WORK REQUIRED: Entries follow. Give back exactly the lines starting at the one containing "Kokand, Bukhara & Khiva Khannates (72, 294)" and ending at the one containing "Do's and dont's (33, 356)", and no other lines.
Top of TASK MATERIAL
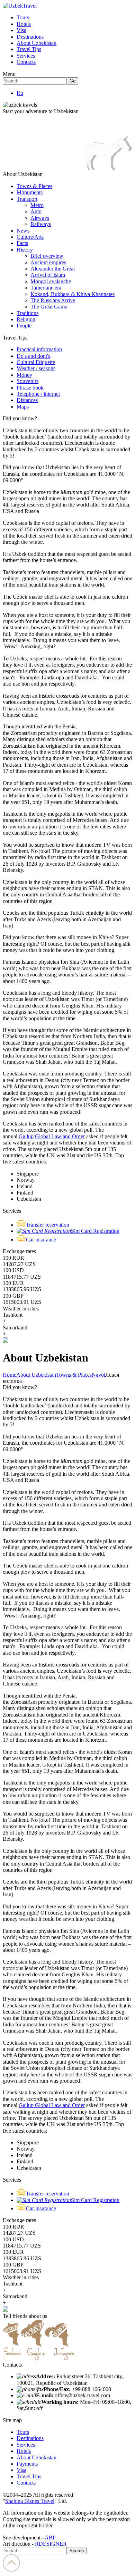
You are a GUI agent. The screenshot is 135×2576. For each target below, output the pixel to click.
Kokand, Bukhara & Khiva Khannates (72, 294)
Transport (27, 199)
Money (24, 375)
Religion (26, 319)
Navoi (98, 1375)
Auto (36, 211)
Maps (23, 407)
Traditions (27, 313)
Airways (39, 218)
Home (9, 1375)
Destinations (30, 37)
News (23, 231)
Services (26, 56)
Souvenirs (27, 381)
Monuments (30, 192)
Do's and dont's (33, 356)
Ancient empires (48, 262)
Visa (21, 30)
Bottom of TASK MATERIAL
WORKED SOLUTION:
Kokand, Bukhara & Khiva Khannates (72, 294)
Transport (27, 199)
Money (24, 375)
Religion (26, 319)
Navoi (98, 1375)
Auto (36, 211)
Maps (23, 407)
Traditions (27, 313)
Airways (39, 218)
Home (9, 1375)
Destinations (30, 37)
News (23, 231)
Services (26, 56)
Souvenirs (27, 381)
Monuments (30, 192)
Do's and dont's (33, 356)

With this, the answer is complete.